━━━━━ INPUT DATA
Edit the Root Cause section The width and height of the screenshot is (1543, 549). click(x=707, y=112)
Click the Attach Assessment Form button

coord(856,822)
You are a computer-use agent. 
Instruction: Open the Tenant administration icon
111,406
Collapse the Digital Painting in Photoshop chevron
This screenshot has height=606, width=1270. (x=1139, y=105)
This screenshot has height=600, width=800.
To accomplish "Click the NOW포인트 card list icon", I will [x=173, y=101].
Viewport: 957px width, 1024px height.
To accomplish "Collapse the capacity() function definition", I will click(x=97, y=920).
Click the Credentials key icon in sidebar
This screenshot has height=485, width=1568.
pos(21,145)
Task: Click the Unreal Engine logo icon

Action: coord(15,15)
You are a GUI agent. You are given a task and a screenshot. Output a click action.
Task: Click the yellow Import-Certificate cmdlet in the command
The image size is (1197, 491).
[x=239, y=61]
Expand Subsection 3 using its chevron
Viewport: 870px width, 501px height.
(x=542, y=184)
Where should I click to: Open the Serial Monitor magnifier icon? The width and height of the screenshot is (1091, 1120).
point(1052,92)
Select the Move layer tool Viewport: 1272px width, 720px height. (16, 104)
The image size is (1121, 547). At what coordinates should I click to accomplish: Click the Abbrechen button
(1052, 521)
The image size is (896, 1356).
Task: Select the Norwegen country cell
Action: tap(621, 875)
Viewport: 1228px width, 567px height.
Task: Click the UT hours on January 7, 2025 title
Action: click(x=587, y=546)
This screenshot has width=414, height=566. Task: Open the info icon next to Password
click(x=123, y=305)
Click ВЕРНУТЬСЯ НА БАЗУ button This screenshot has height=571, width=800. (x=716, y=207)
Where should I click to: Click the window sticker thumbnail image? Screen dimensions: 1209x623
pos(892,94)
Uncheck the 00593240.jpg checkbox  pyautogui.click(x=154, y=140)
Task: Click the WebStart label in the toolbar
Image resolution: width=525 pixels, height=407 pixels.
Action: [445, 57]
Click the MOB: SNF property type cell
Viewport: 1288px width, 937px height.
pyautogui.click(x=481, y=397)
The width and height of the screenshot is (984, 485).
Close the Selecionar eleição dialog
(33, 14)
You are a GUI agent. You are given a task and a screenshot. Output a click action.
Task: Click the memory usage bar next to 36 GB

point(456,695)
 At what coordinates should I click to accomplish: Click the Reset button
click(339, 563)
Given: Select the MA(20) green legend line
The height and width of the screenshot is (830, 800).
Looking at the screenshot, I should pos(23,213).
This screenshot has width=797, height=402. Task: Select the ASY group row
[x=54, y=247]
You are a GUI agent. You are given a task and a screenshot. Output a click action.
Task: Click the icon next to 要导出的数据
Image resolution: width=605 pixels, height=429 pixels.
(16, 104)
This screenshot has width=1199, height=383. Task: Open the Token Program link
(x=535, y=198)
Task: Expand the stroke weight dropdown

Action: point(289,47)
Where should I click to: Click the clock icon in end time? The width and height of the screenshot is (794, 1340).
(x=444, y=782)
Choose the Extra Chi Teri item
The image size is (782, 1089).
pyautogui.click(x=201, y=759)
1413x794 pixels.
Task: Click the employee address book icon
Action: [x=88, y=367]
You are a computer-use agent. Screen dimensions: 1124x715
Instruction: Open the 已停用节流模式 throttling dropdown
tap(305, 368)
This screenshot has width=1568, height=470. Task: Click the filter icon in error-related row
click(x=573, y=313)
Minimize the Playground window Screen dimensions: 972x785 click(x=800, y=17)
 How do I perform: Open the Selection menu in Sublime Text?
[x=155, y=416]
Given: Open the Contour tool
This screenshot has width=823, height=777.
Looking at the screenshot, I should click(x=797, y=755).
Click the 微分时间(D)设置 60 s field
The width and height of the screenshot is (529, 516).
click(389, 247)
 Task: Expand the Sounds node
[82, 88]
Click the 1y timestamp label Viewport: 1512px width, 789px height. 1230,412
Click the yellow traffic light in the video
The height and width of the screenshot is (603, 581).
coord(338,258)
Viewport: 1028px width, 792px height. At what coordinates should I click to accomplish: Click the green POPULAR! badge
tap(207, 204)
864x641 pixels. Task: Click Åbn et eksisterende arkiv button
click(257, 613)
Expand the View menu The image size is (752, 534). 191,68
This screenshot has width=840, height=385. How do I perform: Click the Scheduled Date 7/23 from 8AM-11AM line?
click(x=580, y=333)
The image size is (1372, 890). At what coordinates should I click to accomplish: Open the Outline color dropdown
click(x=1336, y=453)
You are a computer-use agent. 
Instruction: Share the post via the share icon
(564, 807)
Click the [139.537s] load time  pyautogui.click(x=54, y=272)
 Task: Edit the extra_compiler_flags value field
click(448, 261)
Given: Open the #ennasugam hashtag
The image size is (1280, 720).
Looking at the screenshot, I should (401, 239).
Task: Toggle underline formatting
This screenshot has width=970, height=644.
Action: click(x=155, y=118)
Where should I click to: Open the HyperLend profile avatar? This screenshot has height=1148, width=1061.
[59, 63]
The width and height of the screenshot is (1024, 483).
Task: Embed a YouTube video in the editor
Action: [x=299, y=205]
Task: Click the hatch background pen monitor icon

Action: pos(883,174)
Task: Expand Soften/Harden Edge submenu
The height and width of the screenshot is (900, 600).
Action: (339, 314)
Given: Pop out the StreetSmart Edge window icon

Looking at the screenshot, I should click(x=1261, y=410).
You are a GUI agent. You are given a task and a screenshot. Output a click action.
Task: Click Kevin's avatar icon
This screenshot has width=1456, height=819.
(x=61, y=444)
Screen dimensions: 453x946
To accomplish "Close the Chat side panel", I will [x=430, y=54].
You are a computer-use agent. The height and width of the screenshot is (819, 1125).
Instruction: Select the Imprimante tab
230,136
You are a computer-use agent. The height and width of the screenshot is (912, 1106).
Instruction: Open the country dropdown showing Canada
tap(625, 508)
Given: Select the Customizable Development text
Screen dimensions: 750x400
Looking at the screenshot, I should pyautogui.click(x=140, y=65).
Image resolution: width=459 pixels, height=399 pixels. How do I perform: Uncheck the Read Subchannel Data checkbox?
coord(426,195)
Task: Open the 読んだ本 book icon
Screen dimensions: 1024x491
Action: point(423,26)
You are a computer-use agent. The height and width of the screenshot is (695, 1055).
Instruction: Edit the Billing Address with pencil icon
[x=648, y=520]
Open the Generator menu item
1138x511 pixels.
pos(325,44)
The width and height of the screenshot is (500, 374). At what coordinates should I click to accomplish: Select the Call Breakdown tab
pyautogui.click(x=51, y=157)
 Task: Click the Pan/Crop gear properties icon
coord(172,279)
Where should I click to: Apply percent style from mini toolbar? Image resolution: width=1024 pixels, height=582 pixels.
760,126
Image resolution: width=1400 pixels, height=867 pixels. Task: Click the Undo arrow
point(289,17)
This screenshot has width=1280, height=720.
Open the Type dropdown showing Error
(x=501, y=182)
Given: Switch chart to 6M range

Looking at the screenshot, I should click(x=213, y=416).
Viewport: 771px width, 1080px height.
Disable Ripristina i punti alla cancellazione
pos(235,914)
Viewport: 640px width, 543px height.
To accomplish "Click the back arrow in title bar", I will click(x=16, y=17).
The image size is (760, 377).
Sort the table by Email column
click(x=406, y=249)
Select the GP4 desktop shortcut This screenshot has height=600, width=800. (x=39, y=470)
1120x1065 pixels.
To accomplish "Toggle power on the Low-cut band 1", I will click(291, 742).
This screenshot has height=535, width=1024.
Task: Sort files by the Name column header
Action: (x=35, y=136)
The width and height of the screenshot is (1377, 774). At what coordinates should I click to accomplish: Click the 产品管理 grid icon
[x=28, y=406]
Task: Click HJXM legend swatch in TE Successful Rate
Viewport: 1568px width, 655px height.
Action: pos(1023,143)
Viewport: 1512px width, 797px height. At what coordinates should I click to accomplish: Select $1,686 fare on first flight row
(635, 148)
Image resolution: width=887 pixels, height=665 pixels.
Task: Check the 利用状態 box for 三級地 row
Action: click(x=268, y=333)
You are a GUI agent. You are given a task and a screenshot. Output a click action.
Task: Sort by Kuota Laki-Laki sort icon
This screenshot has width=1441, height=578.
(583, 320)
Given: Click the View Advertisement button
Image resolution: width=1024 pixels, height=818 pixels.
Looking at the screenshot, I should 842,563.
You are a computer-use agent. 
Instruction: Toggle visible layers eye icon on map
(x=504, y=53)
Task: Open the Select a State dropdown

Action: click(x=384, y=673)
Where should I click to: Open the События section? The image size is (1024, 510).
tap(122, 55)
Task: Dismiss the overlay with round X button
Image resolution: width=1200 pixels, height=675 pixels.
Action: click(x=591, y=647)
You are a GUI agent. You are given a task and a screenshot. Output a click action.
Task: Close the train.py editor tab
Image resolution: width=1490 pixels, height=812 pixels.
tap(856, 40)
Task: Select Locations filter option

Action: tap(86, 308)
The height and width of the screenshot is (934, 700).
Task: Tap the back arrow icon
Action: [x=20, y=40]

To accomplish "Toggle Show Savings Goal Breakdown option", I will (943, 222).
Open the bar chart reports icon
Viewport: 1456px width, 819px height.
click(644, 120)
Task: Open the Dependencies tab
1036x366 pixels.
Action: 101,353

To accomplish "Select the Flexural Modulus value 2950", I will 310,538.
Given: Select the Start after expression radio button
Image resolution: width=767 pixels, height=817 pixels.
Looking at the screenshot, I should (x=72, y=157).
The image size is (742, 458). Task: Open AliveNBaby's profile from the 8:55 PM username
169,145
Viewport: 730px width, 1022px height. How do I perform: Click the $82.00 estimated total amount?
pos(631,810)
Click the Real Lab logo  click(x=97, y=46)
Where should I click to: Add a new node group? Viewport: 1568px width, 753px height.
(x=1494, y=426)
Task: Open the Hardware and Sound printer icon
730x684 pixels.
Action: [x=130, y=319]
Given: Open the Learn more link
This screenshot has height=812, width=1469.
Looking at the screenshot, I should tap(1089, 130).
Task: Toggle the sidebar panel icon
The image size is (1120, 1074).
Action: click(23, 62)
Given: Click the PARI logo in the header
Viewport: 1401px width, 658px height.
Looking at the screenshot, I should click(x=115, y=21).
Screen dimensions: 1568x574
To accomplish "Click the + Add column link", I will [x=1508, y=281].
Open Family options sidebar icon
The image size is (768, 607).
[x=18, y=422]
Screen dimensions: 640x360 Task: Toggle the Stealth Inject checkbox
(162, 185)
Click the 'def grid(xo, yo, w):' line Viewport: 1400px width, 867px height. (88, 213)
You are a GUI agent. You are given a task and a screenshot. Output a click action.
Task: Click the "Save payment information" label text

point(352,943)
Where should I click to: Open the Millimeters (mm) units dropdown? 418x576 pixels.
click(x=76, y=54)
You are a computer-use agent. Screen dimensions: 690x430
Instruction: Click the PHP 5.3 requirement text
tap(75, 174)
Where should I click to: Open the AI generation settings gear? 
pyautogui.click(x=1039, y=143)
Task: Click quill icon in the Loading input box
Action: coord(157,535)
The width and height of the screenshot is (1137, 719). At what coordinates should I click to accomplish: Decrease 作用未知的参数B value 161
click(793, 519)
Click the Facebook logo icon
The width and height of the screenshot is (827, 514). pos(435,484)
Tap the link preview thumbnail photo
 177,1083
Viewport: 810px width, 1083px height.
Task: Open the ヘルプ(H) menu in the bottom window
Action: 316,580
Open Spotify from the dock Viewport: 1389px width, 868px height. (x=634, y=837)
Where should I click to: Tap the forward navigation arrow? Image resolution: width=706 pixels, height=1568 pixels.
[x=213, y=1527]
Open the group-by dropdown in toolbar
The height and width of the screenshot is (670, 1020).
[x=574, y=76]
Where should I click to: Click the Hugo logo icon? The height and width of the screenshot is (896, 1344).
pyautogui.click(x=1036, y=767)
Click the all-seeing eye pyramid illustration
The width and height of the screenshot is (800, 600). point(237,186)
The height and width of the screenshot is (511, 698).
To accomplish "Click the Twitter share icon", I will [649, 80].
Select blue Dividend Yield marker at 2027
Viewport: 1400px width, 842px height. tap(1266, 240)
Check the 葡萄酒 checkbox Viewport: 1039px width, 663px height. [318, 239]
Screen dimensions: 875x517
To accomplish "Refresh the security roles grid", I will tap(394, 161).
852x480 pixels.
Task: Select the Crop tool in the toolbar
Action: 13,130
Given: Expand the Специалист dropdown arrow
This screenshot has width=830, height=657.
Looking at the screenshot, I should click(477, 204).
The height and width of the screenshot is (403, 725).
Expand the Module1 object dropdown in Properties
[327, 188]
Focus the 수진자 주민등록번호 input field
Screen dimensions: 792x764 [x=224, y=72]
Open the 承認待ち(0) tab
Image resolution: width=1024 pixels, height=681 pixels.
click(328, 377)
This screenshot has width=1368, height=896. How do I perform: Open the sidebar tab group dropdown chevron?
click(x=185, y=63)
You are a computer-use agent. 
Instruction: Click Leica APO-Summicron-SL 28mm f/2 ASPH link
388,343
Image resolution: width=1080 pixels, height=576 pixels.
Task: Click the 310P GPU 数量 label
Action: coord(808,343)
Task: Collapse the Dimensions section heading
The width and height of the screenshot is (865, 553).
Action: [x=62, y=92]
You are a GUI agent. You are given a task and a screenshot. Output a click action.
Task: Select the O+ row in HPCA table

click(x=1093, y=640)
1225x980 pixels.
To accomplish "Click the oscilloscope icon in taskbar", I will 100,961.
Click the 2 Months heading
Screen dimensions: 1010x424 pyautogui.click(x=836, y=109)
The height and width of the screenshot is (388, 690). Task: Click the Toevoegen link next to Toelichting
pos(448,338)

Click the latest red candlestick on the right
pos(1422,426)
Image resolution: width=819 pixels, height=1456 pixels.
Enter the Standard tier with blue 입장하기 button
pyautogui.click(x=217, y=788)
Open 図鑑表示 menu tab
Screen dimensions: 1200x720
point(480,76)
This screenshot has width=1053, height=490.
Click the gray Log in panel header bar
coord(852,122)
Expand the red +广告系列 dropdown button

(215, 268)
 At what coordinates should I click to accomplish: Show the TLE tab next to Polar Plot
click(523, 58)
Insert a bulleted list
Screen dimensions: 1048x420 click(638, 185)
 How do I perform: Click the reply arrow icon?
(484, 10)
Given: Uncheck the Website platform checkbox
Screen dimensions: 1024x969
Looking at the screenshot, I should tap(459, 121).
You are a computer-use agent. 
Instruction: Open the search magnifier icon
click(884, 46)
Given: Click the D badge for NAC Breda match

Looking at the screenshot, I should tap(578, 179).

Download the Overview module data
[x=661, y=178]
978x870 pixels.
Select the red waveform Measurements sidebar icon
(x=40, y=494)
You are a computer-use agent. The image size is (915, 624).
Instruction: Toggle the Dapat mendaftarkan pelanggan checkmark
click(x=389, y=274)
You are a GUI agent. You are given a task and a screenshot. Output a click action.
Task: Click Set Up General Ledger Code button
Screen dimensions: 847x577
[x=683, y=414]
━━━━━━━━━━
> **ABOUT THIS EXERCISE**
Exactly one number should be given, showing how many lines of the material above contain the string "legend".

> **ANSWER**
2